# Page text

----------------------------------------

# My Goodwill find!!!!



## Terri in WV (May 10, 2002)

I was so tickled to find this top at Goodwill tonight!:banana::banana:As I was spreading it out a woman was looking over my shoulder asking if I was going to take it and when I said yes, she asked what I was going to do with it! She had a couple of others in her cart that I didn't get to before her and she was telling me that she cuts them up to make pillows!:hammer:

I tried to resize these before posting, so forgive me if they don't come out right!


----------



## Terri in WV (May 10, 2002)

Woo Hoo! They did come out smaller!

This pattern is called a Pontiac Star/Periwinkle and this particular top is all hand pieced(not the best though) and although I haven't measured it, it's somewhere around 7'x8'. At least queen size.


----------



## Snow Hampshire (Nov 11, 2012)

How lovely! That is a beautiful find. I think I have to poke around Goodwill more often


----------



## AngieM2 (May 10, 2002)

That's a really good find.


----------



## Marsha (May 11, 2002)

Love it...I got this very nice quilt at Goodwill for only $10.00










I love finding such nice things for a good price!! 

Marsha


----------



## ErinP (Aug 23, 2007)

Both of those are steals! It's never even occurred to me to look at Goodwill for tops... I've found a few on eBay but they aren't usually quite as cheap.

----------------------------------------

# Source excerpt
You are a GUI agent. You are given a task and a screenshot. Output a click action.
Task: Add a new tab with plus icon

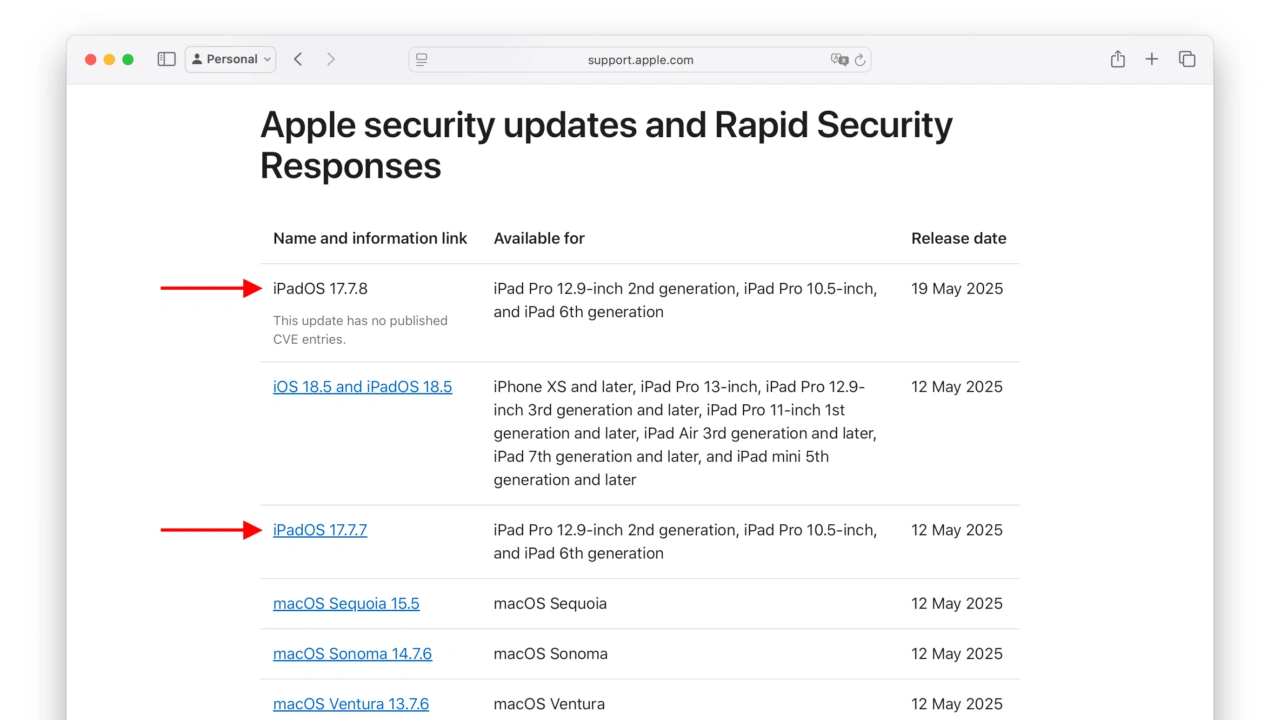pos(1152,60)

----------------------------------------

# Instructions to follow
From the Goodwill quilt thread, reproduce word for word the passage starting at "Woo Hoo! They" and running through "(Nov 11, 2012)". The listing isn't needed here.

# Solved problem
Woo Hoo! They did come out smaller!

This pattern is called a Pontiac Star/Periwinkle and this particular top is all hand pieced(not the best though) and although I haven't measured it, it's somewhere around 7'x8'. At least queen size.


----------



## Snow Hampshire (Nov 11, 2012)